▶ **About this task**: Could you copy every line of the data that contains the word "click"?

▶ **Data excerpts**:
• • • • •
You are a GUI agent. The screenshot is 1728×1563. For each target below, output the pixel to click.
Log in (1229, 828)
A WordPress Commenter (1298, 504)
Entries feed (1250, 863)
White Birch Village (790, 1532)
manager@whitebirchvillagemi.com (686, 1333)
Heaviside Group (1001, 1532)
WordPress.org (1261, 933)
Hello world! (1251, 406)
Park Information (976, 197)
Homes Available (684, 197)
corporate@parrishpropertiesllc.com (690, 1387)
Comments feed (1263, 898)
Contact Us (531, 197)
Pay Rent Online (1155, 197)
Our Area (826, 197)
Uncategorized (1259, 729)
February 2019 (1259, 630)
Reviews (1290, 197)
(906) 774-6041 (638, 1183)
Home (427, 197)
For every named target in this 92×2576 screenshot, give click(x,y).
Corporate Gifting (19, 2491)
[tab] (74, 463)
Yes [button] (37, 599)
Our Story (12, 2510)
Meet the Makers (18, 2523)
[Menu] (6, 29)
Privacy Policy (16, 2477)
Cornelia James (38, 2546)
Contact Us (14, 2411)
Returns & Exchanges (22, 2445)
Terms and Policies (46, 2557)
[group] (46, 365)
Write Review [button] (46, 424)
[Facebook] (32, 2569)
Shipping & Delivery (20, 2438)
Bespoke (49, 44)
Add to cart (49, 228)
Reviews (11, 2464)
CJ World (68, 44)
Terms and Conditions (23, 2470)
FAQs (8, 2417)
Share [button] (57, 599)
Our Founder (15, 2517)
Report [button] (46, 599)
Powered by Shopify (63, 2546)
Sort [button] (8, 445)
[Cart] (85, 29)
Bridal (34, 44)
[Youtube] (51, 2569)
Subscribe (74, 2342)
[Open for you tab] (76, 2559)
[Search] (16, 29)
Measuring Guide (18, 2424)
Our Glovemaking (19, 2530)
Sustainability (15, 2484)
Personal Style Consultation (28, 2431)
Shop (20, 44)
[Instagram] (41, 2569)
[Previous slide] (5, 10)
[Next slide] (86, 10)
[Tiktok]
• • • • •
▶ **Solution to this problem**:
You are a GUI agent. The screenshot is 1728×1563. For each target below, output the pixel to click.
For every named target in this 92×2576 screenshot, give click(x,y).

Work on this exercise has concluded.